• [Aim] Copy the lines starting with the line with "Given: Uncheck the Facebook Messages checkbox" and going on through the line with "Action: click(x=856, y=94)", and omit the pictures from your answer.

• [Material for the task]
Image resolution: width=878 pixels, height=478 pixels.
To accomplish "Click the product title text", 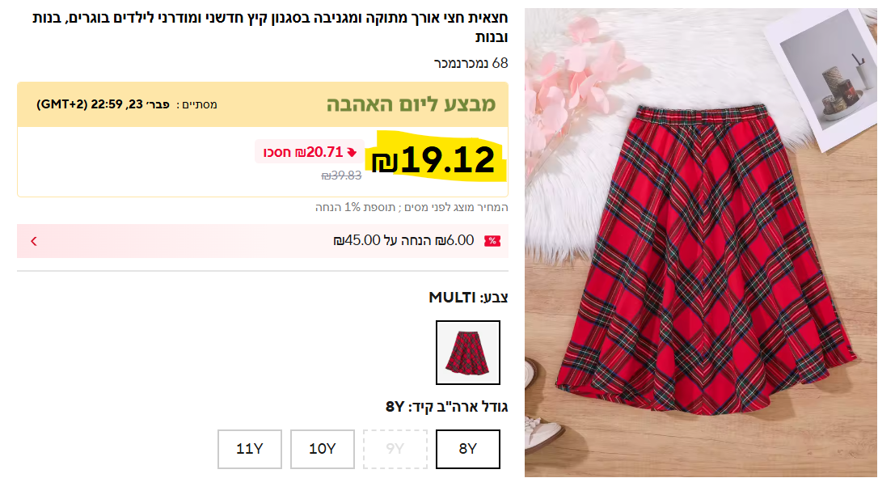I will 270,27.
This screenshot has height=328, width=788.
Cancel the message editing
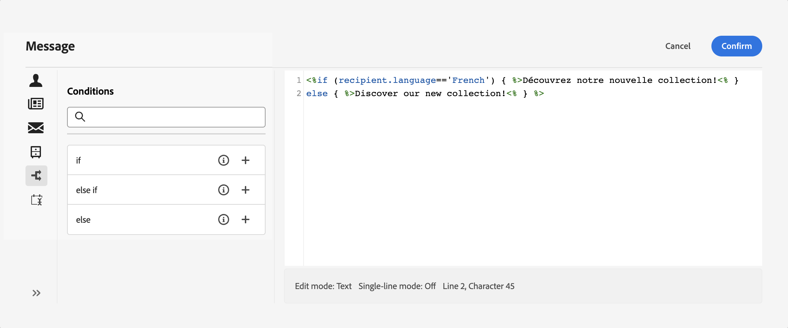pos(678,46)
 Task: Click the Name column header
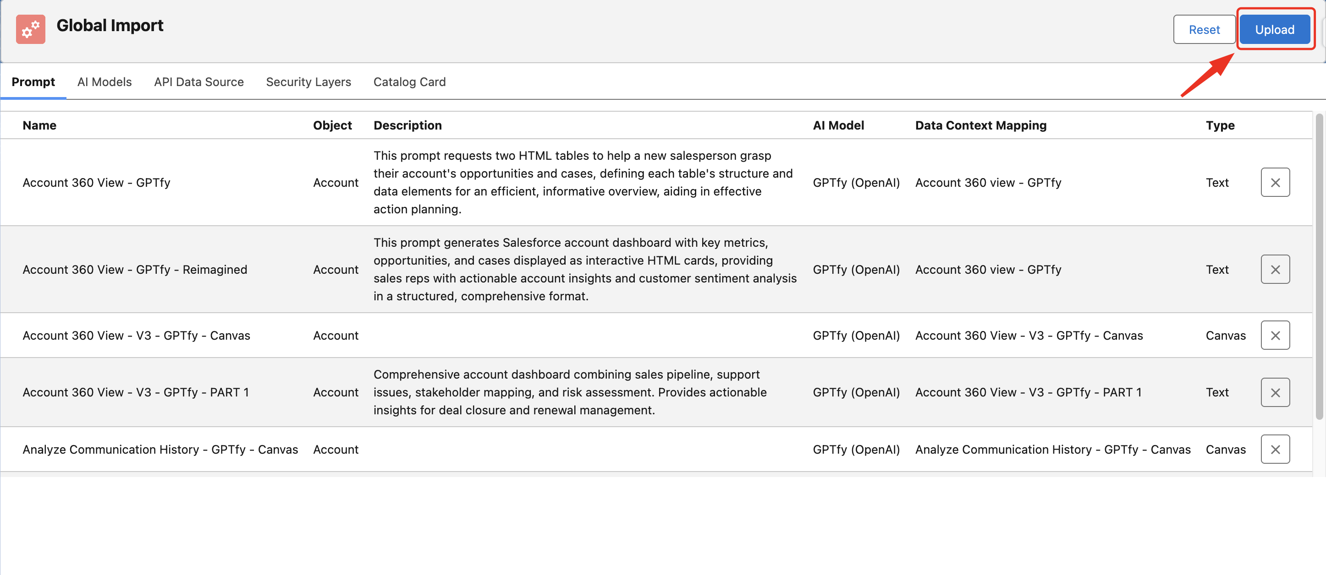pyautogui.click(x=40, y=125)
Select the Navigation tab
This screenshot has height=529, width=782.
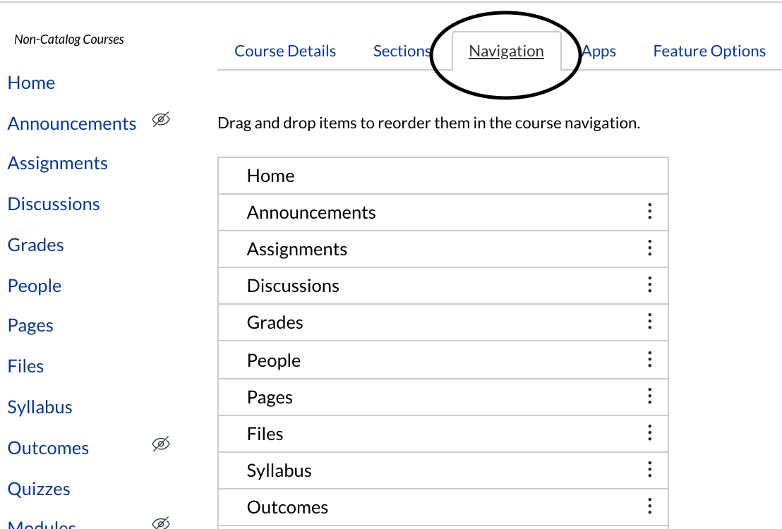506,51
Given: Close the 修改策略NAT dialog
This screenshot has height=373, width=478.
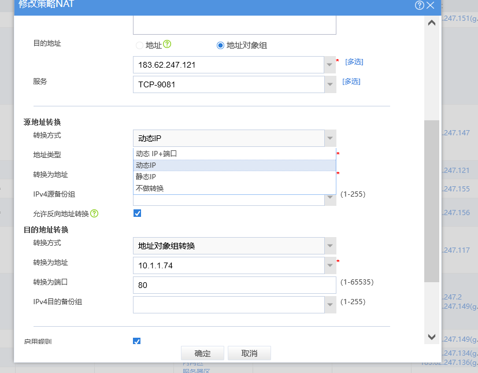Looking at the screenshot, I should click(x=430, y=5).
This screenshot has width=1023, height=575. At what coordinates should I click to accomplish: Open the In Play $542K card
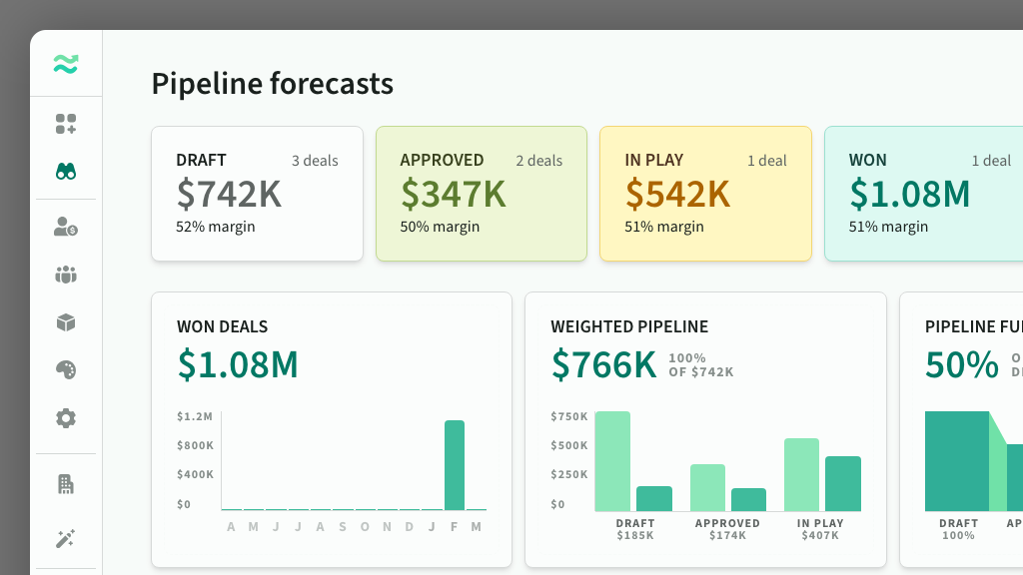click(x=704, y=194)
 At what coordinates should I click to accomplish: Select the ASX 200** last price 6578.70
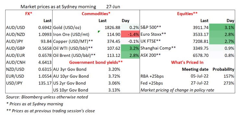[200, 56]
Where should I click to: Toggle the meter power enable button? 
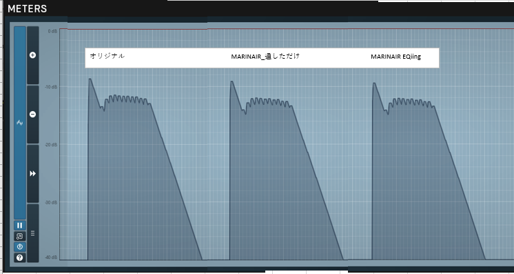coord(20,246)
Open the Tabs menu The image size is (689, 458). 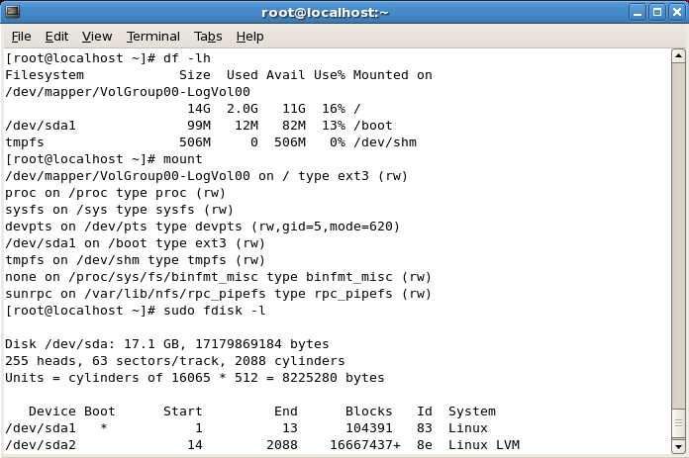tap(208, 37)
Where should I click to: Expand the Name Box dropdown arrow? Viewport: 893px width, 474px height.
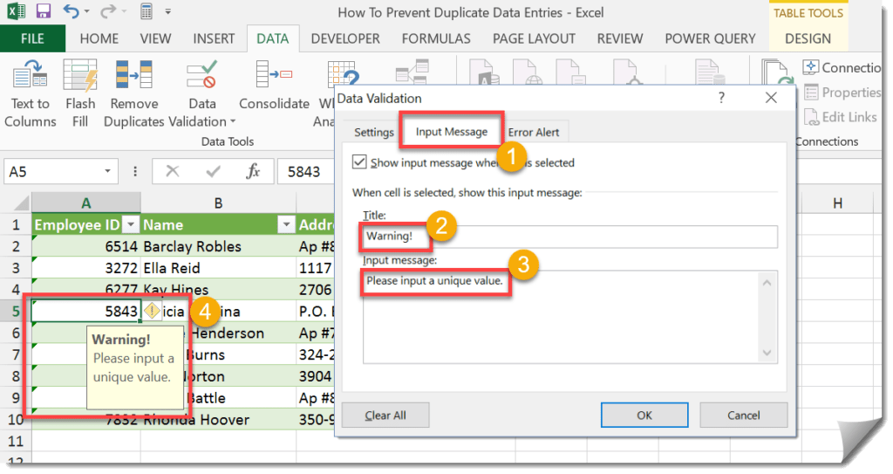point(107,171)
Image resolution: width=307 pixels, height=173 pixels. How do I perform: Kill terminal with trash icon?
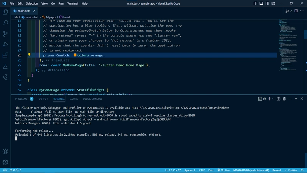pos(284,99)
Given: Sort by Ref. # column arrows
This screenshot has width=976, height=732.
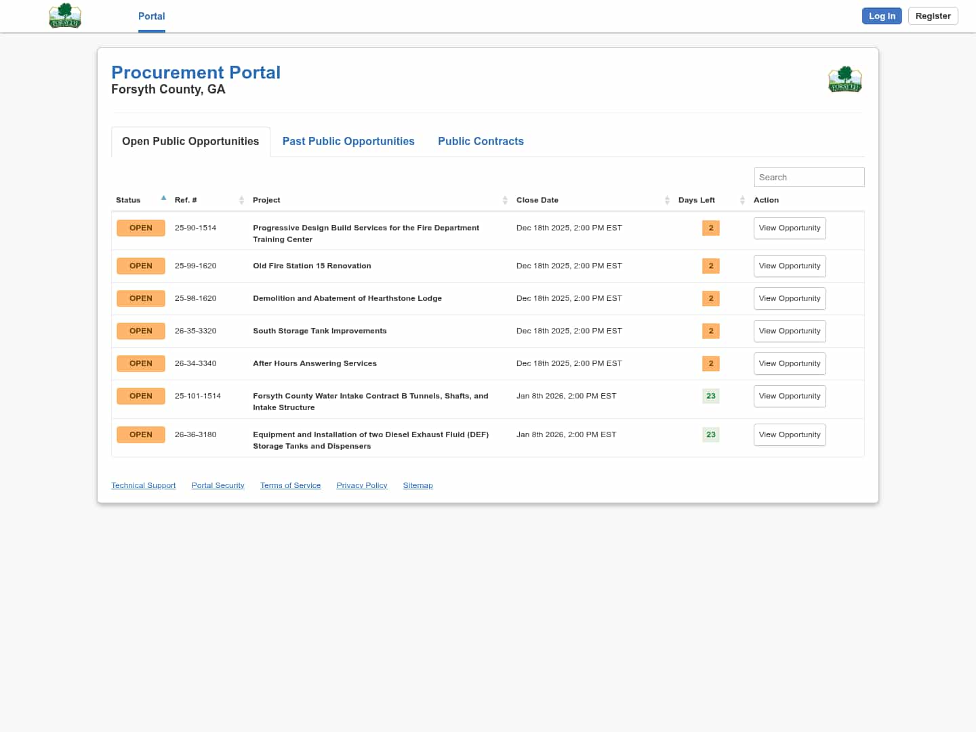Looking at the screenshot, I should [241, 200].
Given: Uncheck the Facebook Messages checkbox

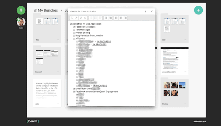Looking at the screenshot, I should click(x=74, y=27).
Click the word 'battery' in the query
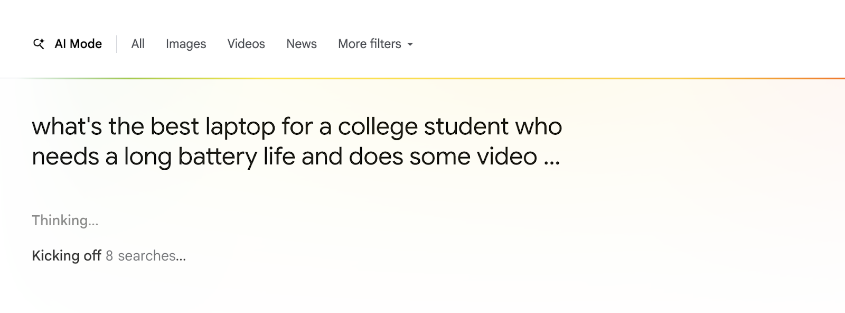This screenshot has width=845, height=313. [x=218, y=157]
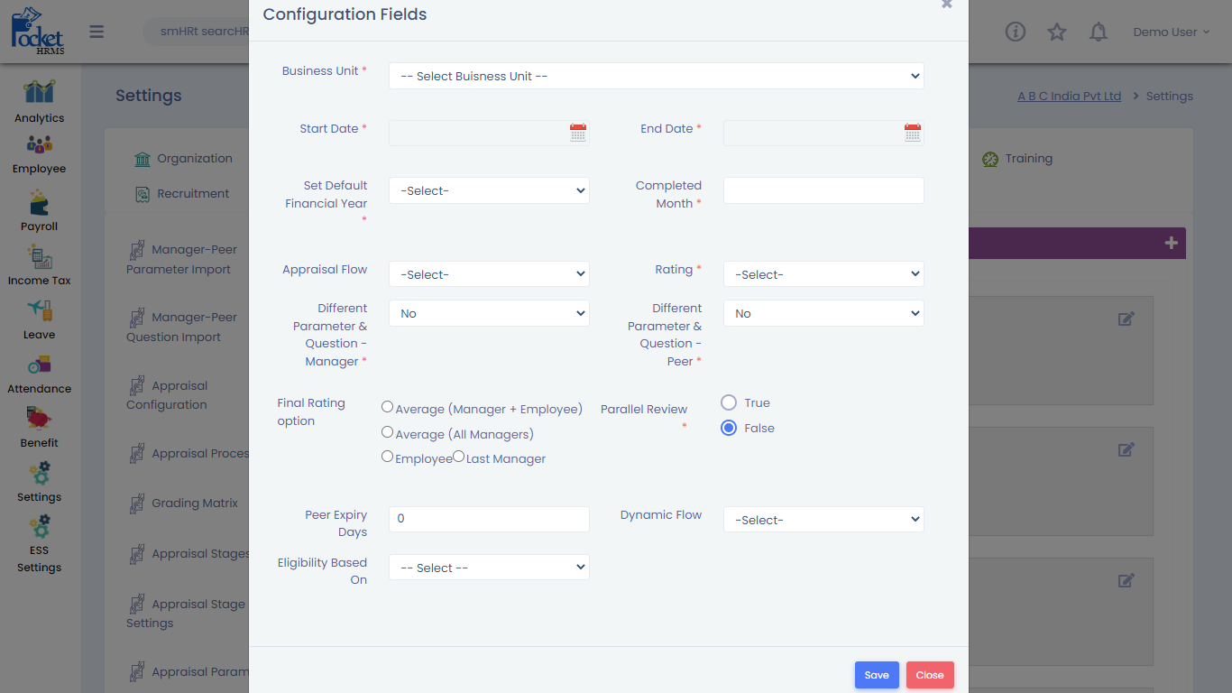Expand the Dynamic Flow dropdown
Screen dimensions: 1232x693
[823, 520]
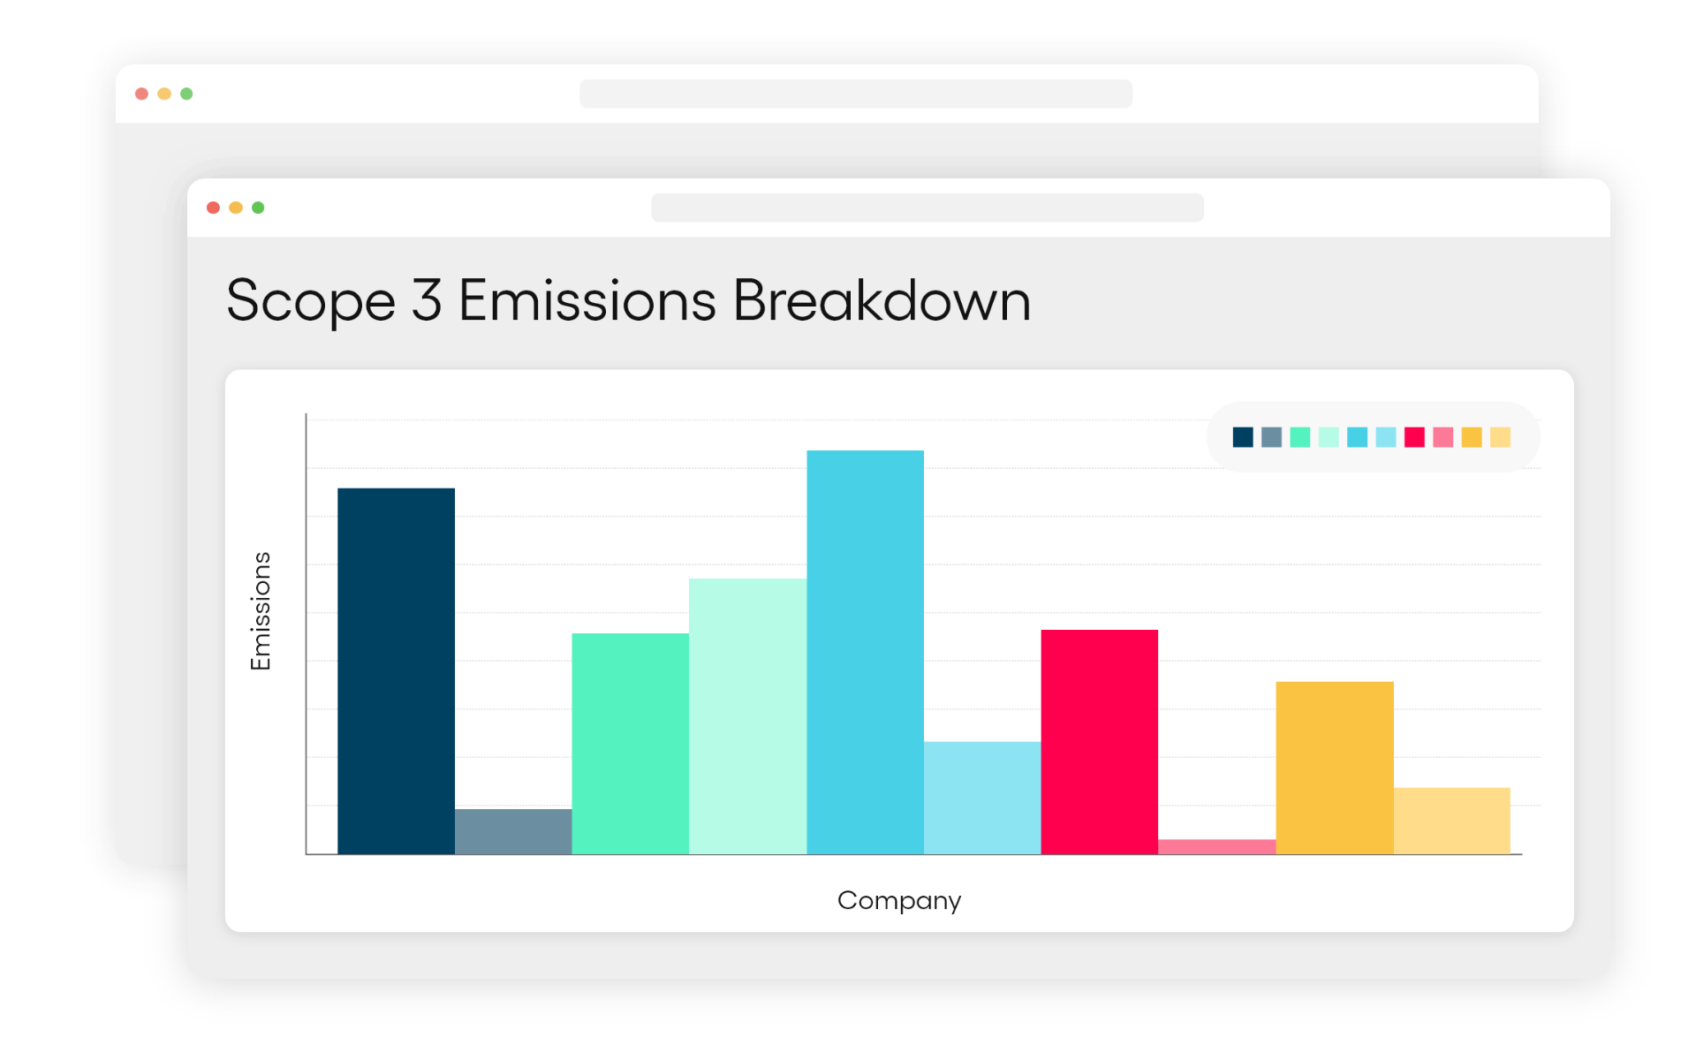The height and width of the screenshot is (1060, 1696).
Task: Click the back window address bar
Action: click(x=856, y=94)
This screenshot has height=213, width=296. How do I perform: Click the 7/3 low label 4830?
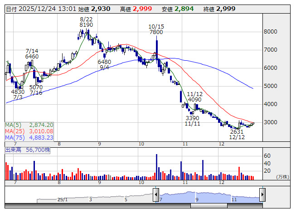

• [Problem solution]
Given: Uncheck the Facebook Messages checkbox

Looking at the screenshot, I should click(x=74, y=27).
Click the word 'battery' in the query
This screenshot has width=845, height=313. [x=218, y=157]
Expand the Dynamic Flow dropdown
Screen dimensions: 1232x693
[823, 520]
The height and width of the screenshot is (1060, 1696).
Task: Click the back window address bar
Action: click(x=856, y=94)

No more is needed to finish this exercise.